Pixel coordinate grounding data

[Start of section]

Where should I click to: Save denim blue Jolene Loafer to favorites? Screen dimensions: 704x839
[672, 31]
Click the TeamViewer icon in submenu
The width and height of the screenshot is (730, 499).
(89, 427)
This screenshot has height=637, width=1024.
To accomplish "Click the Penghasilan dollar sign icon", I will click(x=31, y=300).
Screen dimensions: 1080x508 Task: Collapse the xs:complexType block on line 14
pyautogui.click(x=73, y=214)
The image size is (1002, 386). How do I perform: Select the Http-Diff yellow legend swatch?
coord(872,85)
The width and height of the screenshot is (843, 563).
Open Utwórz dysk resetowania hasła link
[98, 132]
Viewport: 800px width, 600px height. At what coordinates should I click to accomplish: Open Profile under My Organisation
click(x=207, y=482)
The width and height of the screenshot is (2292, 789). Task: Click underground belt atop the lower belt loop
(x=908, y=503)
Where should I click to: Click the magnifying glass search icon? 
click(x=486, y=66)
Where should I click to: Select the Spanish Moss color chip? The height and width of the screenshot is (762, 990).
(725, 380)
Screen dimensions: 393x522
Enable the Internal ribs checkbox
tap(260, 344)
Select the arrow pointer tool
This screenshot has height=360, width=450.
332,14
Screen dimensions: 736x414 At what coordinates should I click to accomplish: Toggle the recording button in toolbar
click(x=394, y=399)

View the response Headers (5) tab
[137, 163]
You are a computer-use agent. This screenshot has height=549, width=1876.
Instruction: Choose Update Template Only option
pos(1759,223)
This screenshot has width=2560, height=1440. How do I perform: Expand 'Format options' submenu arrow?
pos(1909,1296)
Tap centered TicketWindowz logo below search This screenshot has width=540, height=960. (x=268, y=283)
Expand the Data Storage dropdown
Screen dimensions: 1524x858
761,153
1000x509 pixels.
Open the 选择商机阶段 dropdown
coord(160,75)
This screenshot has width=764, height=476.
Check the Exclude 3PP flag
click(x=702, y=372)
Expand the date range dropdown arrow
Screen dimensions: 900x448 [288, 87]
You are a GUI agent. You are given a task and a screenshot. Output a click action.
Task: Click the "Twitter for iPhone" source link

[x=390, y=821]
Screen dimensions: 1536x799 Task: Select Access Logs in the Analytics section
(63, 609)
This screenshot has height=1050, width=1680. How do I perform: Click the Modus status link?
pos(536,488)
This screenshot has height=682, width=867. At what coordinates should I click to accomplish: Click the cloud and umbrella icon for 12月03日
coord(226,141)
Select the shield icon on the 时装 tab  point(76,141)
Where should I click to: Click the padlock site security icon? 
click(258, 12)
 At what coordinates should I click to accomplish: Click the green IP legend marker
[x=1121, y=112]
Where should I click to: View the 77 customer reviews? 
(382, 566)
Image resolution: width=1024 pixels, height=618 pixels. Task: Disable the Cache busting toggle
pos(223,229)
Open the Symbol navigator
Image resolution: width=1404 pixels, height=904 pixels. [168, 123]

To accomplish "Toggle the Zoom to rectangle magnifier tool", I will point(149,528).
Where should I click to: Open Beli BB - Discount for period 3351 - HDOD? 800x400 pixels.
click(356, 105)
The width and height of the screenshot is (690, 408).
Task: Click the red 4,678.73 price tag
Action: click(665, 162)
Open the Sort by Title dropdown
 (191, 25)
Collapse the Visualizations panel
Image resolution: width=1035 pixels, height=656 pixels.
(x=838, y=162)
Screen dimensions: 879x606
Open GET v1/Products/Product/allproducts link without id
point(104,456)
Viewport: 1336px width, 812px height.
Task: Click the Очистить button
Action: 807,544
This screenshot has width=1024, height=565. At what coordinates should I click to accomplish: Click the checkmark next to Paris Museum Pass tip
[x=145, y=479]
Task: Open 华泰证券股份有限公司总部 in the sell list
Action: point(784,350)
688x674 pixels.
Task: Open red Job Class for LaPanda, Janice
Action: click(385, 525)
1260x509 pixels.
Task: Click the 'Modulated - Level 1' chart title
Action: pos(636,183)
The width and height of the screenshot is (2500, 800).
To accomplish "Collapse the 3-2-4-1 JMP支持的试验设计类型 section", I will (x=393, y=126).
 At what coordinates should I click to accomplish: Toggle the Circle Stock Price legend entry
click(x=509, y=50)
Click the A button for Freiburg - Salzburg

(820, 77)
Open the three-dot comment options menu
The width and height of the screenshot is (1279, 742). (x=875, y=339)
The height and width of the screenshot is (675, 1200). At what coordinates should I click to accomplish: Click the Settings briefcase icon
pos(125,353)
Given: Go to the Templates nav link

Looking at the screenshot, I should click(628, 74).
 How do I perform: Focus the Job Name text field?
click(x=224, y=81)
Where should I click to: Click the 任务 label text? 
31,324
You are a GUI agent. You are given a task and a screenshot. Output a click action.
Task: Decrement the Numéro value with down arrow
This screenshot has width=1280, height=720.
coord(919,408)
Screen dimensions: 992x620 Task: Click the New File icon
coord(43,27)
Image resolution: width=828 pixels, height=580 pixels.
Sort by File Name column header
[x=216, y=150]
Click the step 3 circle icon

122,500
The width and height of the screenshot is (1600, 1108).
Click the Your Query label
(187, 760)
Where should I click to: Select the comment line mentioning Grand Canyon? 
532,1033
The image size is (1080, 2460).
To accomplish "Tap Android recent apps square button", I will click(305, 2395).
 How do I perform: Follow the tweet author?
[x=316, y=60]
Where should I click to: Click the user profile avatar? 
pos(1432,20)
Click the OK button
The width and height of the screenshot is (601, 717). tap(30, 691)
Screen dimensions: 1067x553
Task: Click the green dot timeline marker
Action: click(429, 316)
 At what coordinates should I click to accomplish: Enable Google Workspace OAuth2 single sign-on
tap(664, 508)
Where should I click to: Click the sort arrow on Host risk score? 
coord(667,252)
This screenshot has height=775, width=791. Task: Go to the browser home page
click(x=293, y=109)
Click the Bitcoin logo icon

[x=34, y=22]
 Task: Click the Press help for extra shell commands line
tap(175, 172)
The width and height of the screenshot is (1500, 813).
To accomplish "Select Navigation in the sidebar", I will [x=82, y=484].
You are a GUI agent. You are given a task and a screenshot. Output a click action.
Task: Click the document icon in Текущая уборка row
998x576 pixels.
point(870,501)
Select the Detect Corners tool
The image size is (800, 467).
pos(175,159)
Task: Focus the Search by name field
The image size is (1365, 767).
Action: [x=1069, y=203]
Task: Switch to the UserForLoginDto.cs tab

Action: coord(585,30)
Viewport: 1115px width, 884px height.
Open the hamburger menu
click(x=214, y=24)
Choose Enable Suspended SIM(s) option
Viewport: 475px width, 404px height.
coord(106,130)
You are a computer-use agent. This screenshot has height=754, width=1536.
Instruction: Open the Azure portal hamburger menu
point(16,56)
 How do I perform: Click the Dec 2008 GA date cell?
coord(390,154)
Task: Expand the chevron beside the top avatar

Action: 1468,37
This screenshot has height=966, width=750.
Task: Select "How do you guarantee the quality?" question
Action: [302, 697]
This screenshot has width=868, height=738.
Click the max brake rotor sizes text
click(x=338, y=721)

[End of section]

Scan the records above for the word "will". Show each line in which it appears.

Your response
To accomplish "Click the Penghasilan dollar sign icon", I will click(x=31, y=300).
To accomplish "Toggle the Zoom to rectangle magnifier tool", I will point(149,528).
To accomplish "Collapse the 3-2-4-1 JMP支持的试验设计类型 section", I will (x=393, y=126).
To accomplish "Tap Android recent apps square button", I will click(305, 2395).
To accomplish "Select Navigation in the sidebar", I will [x=82, y=484].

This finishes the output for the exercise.